The 31-year-old Scot suffered a second successive costly defeat last Friday at Braehead Arena, where he was out-pointed by Dejan Zlaticanin, of Montenegro, for the vacant World Boxing Council International lightweight title. Burns' fourth career loss just four months after he relinquished his world crown to Terence Crawford, of America, put paid to the prospect of challenging WBC champion Omar Figeuroa and a third championship belt.
Hearn is clearly keen to find out what Burns has left in the tank. He has appeared jaded in his four bouts since switching promoters from Frank Warren and the suspicion must be that the prospect of impending court proceedings brought by the London fight promoter, sighting breach of contract, is weighing heavily on the boxer's mind.
Prior to losing to Zlaticanin, Burns' defeat by Crawford was his third performance since coming under Matchroom's promotional banner. His title was very much on the line when he fought Jose Gonzalez in May last year until the Puerto Rican inexplicably quit while ahead on points after nine rounds, complaining of a wrist injury.
In his next defence, four months later, Burns suffered a broken jaw in the second round against Raymundo Beltran, of Mexico, but somehow summoned up the courage to survive the remaining 10 rounds and retain his crown, by dint of a controversial draw, before Crawford subsequently ended his reign.
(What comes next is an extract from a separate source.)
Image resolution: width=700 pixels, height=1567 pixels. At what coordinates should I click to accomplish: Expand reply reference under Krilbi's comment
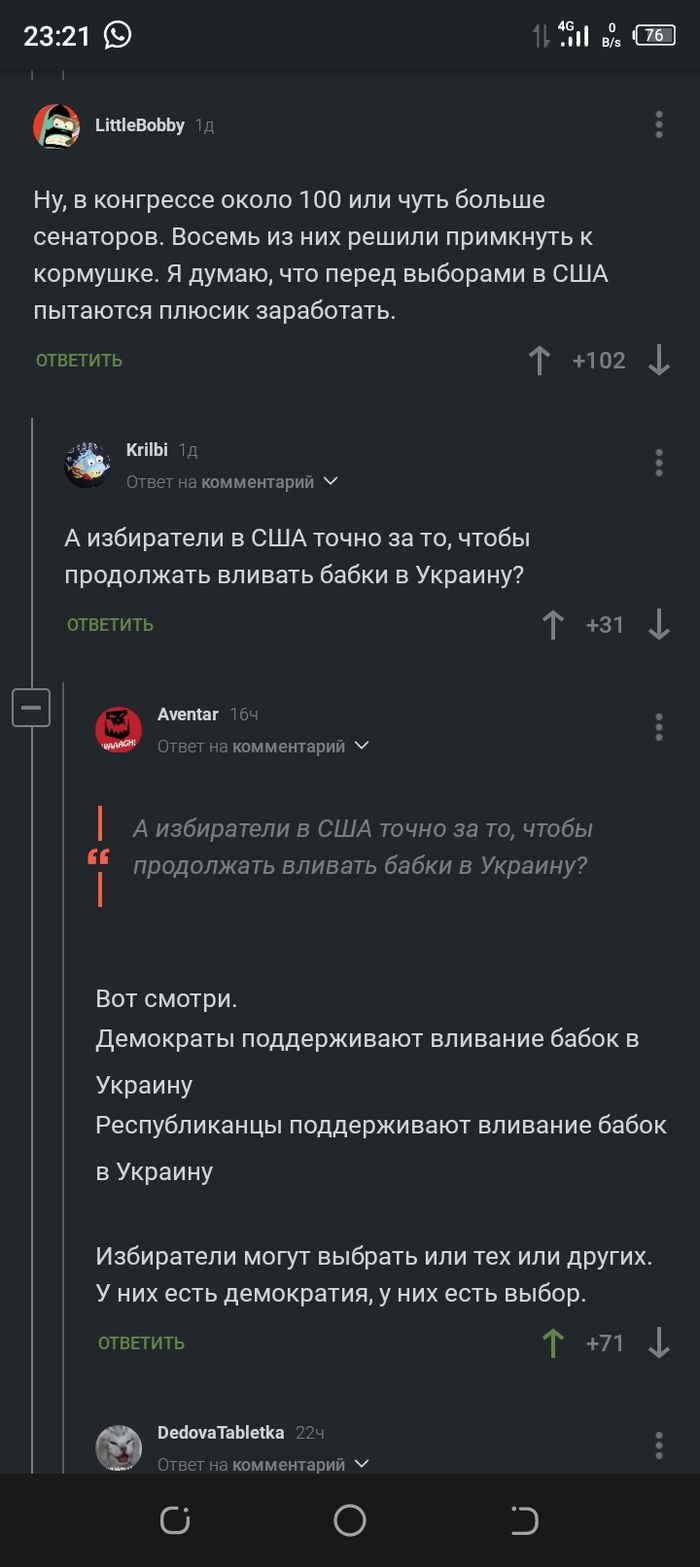330,481
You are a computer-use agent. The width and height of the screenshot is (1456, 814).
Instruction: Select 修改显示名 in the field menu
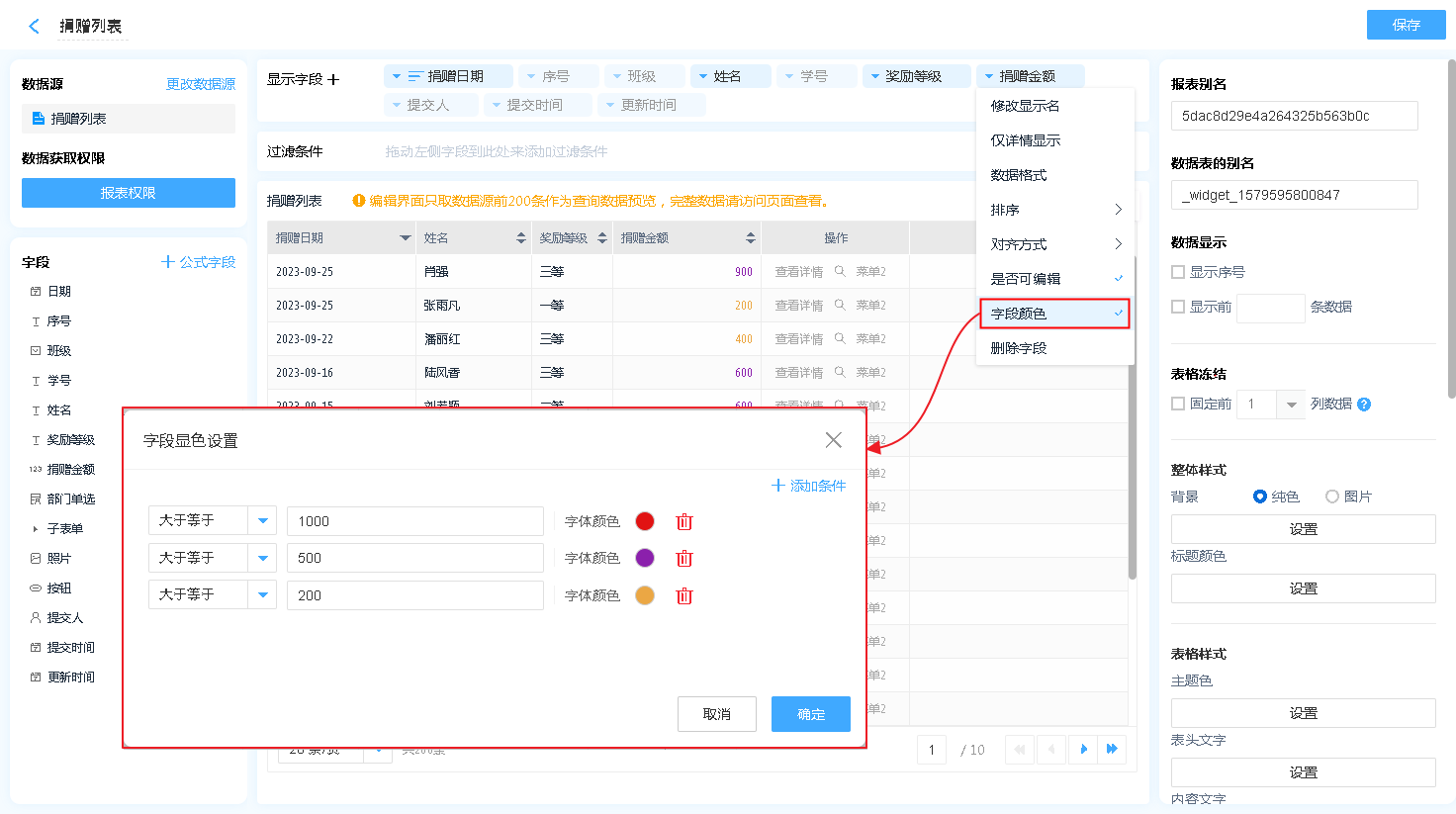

The Scot's manager, Alex Morrison, who suspects that weight has also become an issue, said yesterday: "Ricky will very probably come back at light-welterweight after I advised him to move up.
"If all goes well, he will then have a fight, in Glasgow, in November or December, for a domestic title of some description. After three indifferent performances there is no way we could bring him back at world level."